Synthesis and antitumor activity of poly(ethylene glycol)s linked to 5-fluorouracil via a urethane or urea bond

Affiliations
  • PMID: 1457699

Synthesis and antitumor activity of poly(ethylene glycol)s linked to 5-fluorouracil via a urethane or urea bond

T Ouchi et al. Drug Des Discov. 1992.

Abstract

In order to provide a macromolecular prodrug of 5-fluorouracil (5FU) with reduced side-effects and exhibiting strong antitumor activity, 5FU was covalently linked to poly(ethylene glycol) (PEG) via a urethane or urea bond. For the purpose of evaluating the release behavior of 5FU, the hydrolysis of the urethane or urea bond in the obtained conjugate of PEG-end capped with 5FU was investigated in vitro at 37 degrees C in aqueous solution media.
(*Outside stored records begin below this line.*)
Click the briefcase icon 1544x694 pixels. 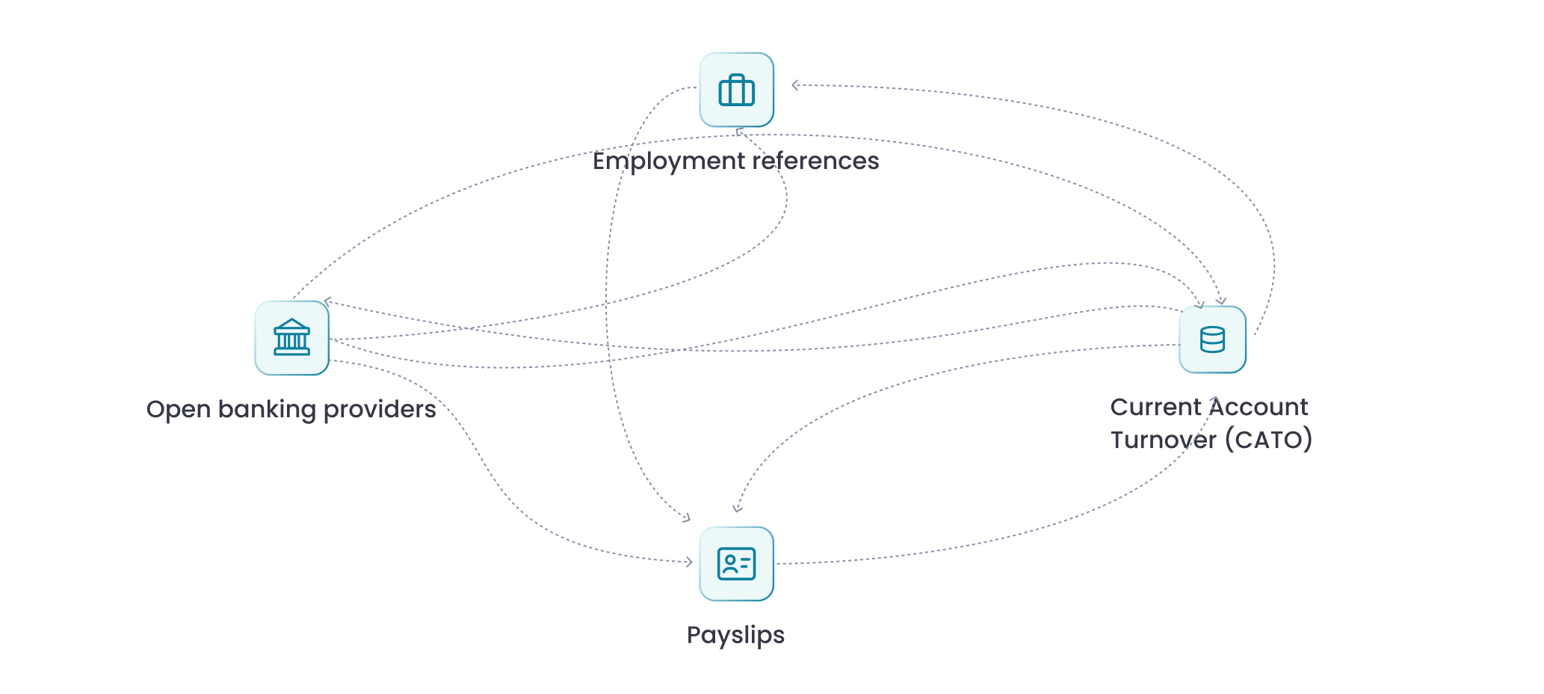(x=736, y=90)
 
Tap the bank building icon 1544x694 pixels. (x=291, y=337)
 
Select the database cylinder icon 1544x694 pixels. (x=1212, y=340)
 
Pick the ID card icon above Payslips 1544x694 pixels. (x=736, y=564)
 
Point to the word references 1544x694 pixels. (x=815, y=161)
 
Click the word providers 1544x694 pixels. (x=380, y=410)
The survival effect for the conjugate was assessed in vivo against p388 lymphocytic leukemia in female CDF1 mice by intraperitoneal (i.p.) transplantation/i.p. injection. The effects of a hydrophobic hexamethylene spacer group, the end group and the number n of ethylene oxide (EO) units in PEG on the release behavior of 5FU and the survival effect were investigated. The release rate of 5FU from the 5FU-terminated PEG conjugates via urethane or urea bond was very fast. However, it became slow with increasing n of EO units in PEG and was depressed by the introduction of hydrophobic spacer group. The 5FU-terminated PEG conjugates obtained exhibited significant survival effects against p388 leukemia mice i.p./i.p. Especially, the methoxy PEG (n = 113)/urethane/hexamethylene/urea/5FU conjugate showed the strongest survival effect among the synthesized 5FU-capped PEG conjugates via urethane or urea bond compared to free 5FU against p388 leukemia mice. These conjugates obtained did not display an acute toxicity even in high dose ranges.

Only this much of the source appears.